Thursday, May 8, 2008

Setting the Hook in Fantasy Writing


Good writers engage a reader’s imagination, enticing them to keep reading. When readers turn the page, the fantasy writer’s job is to lure them to want to know more. Fantasy writers must generate questions about what happens next or awaken musings to wonder why an event occurred. Without these essential elements, interest wanes, the book is closed and set aside. If the initial hook works, it engages the reader to want to know more and prods the imagination to consider the possibilities.

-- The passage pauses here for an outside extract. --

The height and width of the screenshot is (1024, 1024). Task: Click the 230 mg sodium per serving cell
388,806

When you walk into a bookstore, how do you determine what book to buy? Potential book buyers scan titles within the genre that interests them. Effective titles work as the first hook. A catchy title gets the book picked up to learn more. An appealing cover appropriate to the fantasy genre helps raise curiosity to know more. Once the book settles into the hands of an interested customer, the cover blurb works as bait. An effective blurb snags the attention and drags it along enough to open the book and scan the first few pages. Does it meet their expectations? It’s important that the fantasy writer develops an effective hook within those pages. It’s the hook that sells the book.

Setting the Hook
Consider the hook to be the DNA of your fantasy novel. Popular crime dramas take a drop of this chain-like chemical, and follow the detail it provides to solve the most baffling cases. DNA is embedded in the nucleus of every cell. Fragments of this chemical chain incorporate genetic code. When writing fantasy, the hook contains the code that advances and directs the storyline.

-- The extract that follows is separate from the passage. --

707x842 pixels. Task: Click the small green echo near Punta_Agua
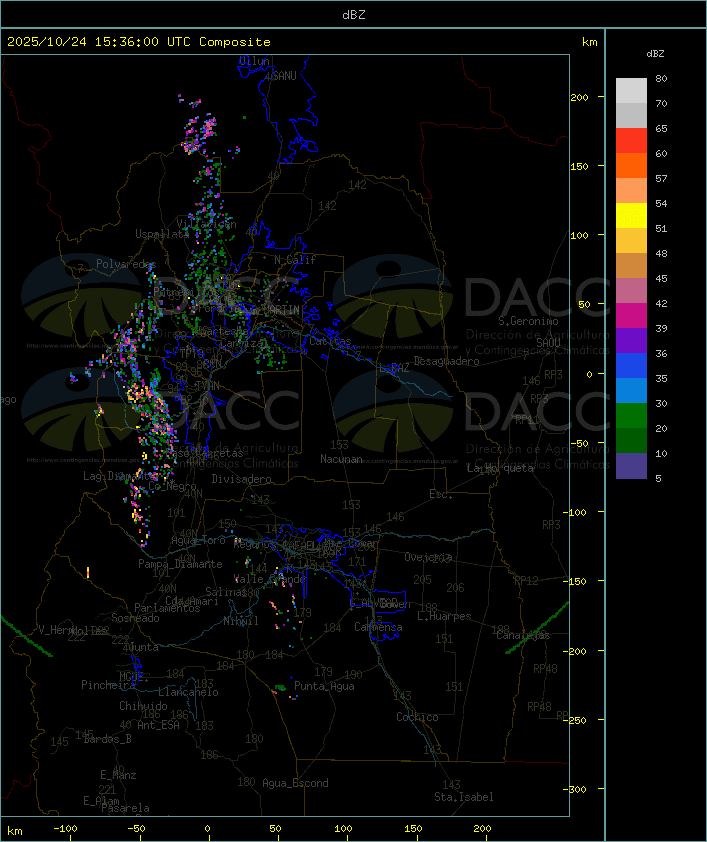coord(280,688)
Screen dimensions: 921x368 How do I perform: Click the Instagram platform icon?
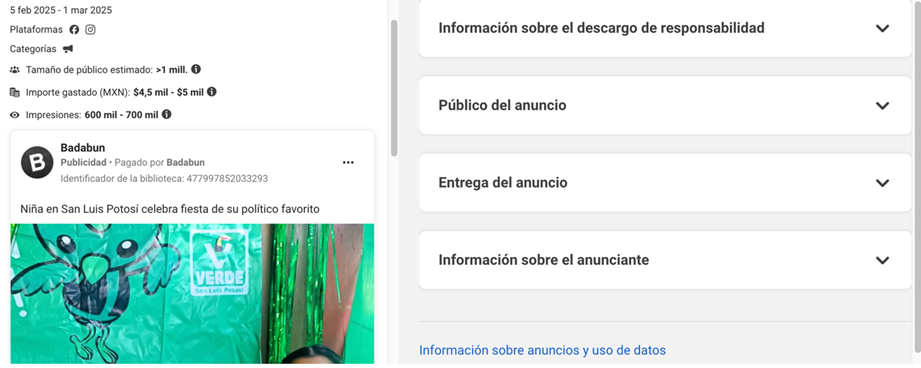90,29
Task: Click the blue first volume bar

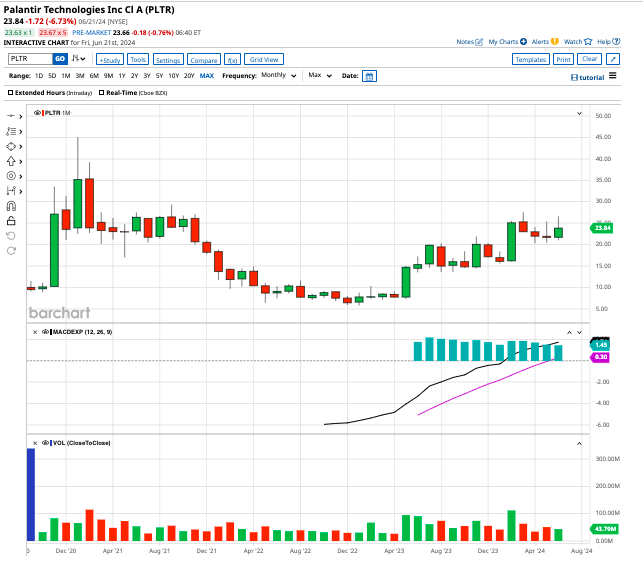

Once you hook a reader, it’s important to sustain the right amount of tension. The goal is to keep readers interested. As curiosity is satisfied, stir a new question or two in their mind by baiting them with a new hook. Evoke another emotion. Keep the reader hungry. A literary hook spawns questions. Tension and conflict make the reader turn the page looking for the solution.

What to Avoid

How many times have you flipped through flowery description that attempts to set the scene at the beginning of a book? Description dilutes intended conflict. The story is not about descriptive detail, although it’s important to set the scene. If the detail doesn’t generate a question, it isn’t a hook.

A Good Place to Start

An advantage to writing is that the author has the opportunity to convey conflict and struggles experienced by the characters both inwardly or outwardly. These conflicts are a good place to start. They generate curiosity. Try to include conflict within your first sentence or paragraph. Don’t confuse conflict with physical fighting. It can be as simple as your character experiencing day-to-day turmoil stuck in a dead end job and wondering what they are going to do to change it. They have a family depending on them so they are stuck. Or are they? That’s the hook.

Remember to include tension throughout your fantasy novel. Offer the reader a bit of resolution to one thread as you create a new hook. Too much constant tension without relief desensitizes the reader, they’ll grow bored. Hook the reader at the start of the book, and at the beginning of each scene or chapter. One hook should lead to another uniting the DNA of your fantasy novel into an interesting, compelling story.